* TASK PROMPT
Please copy out the lines in the entries that contain "indicator".

[Collected data]
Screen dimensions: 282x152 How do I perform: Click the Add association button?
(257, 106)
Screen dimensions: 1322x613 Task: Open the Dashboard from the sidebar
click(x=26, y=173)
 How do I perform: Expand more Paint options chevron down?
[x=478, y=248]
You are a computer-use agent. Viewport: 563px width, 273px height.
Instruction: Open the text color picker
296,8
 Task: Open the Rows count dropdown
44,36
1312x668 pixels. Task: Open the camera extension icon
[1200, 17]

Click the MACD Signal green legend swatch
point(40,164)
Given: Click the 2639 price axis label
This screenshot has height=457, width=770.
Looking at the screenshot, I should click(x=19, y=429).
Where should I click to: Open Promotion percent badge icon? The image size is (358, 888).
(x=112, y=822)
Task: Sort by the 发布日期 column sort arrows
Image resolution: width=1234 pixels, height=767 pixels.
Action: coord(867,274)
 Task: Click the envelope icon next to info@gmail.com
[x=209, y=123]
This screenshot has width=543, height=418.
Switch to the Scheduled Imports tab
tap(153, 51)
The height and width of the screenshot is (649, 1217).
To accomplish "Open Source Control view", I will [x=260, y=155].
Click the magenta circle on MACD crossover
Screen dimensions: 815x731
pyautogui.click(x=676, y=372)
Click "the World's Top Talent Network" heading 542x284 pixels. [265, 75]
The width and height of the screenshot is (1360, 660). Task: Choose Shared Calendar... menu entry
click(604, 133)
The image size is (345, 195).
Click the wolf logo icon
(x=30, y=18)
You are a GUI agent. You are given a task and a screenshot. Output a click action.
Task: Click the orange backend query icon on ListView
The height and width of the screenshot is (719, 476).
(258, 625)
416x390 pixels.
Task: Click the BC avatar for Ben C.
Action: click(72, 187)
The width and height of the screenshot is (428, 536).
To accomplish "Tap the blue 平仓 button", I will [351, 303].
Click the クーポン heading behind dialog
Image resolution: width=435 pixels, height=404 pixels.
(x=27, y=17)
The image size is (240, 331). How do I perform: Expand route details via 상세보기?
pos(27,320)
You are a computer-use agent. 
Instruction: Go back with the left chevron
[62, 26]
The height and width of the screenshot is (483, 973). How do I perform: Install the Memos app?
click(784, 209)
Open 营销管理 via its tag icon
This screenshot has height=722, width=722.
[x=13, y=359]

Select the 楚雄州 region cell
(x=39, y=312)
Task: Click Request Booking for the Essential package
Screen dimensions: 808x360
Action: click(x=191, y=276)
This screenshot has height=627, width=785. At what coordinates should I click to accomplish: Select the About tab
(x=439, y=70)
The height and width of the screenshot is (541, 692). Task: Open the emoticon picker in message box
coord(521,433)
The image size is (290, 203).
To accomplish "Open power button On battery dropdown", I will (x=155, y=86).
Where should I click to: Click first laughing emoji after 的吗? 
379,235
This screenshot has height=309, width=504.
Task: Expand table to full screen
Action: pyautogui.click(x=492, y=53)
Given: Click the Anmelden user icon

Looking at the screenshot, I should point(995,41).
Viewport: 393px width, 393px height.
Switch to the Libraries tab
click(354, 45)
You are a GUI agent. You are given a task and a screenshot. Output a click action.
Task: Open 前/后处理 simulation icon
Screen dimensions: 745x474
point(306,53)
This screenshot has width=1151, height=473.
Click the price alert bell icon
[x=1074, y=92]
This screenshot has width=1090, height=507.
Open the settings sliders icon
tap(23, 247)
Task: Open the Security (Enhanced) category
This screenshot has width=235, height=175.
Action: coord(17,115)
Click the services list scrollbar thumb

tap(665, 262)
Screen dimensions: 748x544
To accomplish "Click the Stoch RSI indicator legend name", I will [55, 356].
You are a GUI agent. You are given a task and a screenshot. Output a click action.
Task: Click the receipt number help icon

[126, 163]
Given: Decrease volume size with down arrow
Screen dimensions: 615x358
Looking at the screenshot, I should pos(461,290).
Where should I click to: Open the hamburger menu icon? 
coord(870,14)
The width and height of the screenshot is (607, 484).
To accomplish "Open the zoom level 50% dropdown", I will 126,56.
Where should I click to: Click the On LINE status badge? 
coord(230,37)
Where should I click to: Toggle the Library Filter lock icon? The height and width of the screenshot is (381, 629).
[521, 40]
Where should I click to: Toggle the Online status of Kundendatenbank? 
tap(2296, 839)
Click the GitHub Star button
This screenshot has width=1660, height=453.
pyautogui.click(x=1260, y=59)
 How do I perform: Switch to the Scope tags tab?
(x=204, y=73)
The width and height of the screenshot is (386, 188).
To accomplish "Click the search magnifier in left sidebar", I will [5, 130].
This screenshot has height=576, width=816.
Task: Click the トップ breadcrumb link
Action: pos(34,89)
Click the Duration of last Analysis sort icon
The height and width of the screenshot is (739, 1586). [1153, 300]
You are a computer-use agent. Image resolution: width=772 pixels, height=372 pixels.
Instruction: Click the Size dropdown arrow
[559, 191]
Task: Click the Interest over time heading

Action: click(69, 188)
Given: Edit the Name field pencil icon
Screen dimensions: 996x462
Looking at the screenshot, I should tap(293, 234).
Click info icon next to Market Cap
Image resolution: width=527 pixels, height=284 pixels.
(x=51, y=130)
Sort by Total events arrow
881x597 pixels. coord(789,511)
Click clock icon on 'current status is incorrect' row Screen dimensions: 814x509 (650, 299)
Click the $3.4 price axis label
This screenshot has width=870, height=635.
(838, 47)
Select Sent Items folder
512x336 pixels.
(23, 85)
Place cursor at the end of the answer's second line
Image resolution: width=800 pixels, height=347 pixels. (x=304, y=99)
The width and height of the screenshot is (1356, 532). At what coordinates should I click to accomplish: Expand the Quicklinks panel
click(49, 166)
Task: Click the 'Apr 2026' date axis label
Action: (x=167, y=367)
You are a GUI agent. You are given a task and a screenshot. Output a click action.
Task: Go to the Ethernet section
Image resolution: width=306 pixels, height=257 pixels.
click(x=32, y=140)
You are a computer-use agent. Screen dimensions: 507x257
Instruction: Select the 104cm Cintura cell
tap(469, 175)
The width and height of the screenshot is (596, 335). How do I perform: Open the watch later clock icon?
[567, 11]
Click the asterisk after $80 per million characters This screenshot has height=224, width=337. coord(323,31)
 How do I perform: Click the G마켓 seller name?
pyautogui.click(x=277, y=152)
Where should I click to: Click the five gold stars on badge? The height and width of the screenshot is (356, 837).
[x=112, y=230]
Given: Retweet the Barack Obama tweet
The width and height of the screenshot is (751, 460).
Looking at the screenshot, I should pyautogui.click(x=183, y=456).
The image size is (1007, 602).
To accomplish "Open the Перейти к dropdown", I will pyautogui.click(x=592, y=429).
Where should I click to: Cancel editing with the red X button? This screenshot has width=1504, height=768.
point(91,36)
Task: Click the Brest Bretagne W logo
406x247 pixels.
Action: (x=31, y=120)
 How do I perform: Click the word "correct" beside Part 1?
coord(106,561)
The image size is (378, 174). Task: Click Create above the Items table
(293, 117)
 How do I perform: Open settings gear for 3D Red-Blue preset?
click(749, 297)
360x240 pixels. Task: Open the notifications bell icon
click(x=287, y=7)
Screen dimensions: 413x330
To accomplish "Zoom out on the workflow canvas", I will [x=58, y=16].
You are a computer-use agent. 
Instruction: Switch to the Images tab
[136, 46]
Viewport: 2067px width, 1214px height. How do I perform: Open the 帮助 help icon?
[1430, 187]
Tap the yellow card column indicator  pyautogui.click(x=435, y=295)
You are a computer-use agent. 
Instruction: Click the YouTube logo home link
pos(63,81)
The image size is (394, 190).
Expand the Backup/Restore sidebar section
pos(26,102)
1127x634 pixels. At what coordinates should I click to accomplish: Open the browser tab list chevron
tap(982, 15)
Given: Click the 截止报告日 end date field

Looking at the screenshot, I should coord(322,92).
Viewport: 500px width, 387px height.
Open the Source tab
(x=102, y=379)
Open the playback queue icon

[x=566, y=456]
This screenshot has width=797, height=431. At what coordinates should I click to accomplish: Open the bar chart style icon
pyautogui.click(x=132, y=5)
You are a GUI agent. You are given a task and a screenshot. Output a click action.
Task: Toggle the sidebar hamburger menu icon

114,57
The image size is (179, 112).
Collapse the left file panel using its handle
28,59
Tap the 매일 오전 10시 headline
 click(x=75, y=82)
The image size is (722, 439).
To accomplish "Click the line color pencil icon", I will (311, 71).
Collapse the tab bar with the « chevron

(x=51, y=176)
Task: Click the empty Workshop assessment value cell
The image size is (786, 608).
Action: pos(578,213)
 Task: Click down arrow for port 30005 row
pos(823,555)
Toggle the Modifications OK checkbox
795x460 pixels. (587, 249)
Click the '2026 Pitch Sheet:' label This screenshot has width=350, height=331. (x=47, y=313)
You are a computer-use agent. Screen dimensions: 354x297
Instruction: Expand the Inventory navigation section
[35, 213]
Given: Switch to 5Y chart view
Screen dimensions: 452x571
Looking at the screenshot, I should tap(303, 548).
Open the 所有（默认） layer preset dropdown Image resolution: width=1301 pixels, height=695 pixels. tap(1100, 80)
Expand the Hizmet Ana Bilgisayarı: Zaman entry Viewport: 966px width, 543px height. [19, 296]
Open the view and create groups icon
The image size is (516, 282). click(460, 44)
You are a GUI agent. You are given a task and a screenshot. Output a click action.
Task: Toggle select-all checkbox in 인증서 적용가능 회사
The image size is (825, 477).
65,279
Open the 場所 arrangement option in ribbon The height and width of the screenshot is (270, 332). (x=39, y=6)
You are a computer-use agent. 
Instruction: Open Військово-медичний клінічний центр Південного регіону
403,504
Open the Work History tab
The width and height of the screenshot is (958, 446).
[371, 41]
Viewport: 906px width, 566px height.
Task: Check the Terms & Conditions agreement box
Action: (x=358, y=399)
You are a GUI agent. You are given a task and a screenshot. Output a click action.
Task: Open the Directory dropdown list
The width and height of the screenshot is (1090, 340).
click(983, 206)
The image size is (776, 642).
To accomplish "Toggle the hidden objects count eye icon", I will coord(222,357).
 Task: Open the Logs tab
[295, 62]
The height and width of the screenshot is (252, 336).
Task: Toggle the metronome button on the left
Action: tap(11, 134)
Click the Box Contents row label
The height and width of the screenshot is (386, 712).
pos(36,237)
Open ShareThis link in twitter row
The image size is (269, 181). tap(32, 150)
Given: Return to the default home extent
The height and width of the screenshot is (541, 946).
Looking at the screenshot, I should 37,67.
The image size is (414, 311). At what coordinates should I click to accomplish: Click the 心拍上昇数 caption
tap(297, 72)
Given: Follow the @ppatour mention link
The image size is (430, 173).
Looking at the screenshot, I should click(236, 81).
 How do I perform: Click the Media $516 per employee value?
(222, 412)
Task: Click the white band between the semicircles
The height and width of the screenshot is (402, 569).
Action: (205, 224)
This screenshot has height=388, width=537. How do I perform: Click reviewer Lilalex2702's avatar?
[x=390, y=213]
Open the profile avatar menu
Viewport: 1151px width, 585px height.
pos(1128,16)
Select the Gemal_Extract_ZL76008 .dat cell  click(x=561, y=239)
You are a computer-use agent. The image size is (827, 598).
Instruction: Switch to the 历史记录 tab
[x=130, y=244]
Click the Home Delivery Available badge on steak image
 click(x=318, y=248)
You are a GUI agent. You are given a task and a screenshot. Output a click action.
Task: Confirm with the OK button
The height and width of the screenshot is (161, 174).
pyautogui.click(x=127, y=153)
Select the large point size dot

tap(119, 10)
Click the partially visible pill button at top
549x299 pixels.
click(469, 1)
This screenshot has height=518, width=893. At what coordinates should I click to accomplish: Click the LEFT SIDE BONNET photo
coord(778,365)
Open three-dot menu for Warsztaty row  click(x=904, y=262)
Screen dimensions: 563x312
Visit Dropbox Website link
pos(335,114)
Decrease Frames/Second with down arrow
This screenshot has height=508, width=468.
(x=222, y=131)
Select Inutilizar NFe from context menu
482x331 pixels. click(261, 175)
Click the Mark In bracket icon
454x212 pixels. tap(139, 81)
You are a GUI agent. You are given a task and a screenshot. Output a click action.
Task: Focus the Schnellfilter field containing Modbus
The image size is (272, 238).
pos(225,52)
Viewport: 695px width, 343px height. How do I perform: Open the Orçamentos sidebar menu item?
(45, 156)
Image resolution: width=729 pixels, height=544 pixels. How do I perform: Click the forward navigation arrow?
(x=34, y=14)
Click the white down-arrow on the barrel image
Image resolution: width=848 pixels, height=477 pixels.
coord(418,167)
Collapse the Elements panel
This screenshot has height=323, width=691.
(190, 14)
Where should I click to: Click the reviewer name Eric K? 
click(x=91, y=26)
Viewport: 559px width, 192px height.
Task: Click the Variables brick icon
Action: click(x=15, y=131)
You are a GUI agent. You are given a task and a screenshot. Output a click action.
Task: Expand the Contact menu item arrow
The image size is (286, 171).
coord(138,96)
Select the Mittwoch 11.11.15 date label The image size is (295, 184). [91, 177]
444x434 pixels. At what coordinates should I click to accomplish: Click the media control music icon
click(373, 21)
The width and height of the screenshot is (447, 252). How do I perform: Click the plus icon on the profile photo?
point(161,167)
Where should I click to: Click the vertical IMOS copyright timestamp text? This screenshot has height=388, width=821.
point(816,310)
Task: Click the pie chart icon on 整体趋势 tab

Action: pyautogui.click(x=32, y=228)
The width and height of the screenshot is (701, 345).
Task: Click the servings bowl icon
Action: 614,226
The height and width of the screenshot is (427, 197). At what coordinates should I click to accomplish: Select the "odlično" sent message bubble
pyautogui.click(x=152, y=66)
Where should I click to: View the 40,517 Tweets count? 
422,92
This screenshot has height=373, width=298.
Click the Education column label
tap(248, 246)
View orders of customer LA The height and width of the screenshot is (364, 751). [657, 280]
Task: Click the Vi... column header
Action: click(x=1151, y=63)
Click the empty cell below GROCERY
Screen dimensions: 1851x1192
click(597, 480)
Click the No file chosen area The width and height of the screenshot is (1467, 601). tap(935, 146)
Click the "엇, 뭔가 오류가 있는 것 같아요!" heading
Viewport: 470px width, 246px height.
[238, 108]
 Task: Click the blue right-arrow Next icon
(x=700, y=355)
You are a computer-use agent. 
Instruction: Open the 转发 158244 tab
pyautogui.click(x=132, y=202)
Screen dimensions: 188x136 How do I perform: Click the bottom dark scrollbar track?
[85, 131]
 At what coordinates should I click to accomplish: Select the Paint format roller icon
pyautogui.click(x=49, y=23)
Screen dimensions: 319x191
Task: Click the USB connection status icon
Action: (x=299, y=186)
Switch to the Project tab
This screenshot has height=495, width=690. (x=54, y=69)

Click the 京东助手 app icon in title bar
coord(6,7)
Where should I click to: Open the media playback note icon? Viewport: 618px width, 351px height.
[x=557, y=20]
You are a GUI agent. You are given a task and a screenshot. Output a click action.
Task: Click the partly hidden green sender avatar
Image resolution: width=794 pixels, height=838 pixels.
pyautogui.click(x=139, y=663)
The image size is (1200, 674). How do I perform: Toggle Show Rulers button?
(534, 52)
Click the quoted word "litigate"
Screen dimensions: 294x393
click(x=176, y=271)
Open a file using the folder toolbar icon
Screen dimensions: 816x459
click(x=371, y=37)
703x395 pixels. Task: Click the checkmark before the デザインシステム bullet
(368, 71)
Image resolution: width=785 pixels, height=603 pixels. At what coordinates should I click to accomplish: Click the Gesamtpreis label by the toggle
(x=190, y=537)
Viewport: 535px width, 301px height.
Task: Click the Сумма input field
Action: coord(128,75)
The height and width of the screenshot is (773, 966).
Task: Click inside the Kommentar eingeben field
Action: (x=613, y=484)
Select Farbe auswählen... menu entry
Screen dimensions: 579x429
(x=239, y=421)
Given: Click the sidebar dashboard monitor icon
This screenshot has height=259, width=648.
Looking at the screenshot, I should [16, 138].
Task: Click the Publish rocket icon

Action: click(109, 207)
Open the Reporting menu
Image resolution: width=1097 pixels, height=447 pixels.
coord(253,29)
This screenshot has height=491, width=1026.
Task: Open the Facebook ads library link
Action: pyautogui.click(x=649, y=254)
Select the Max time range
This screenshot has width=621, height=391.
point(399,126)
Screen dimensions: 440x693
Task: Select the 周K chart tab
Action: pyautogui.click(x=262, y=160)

* YOUR SOLUTION
To accomplish "Click the Stoch RSI indicator legend name", I will [55, 356].
Tap the yellow card column indicator  pyautogui.click(x=435, y=295)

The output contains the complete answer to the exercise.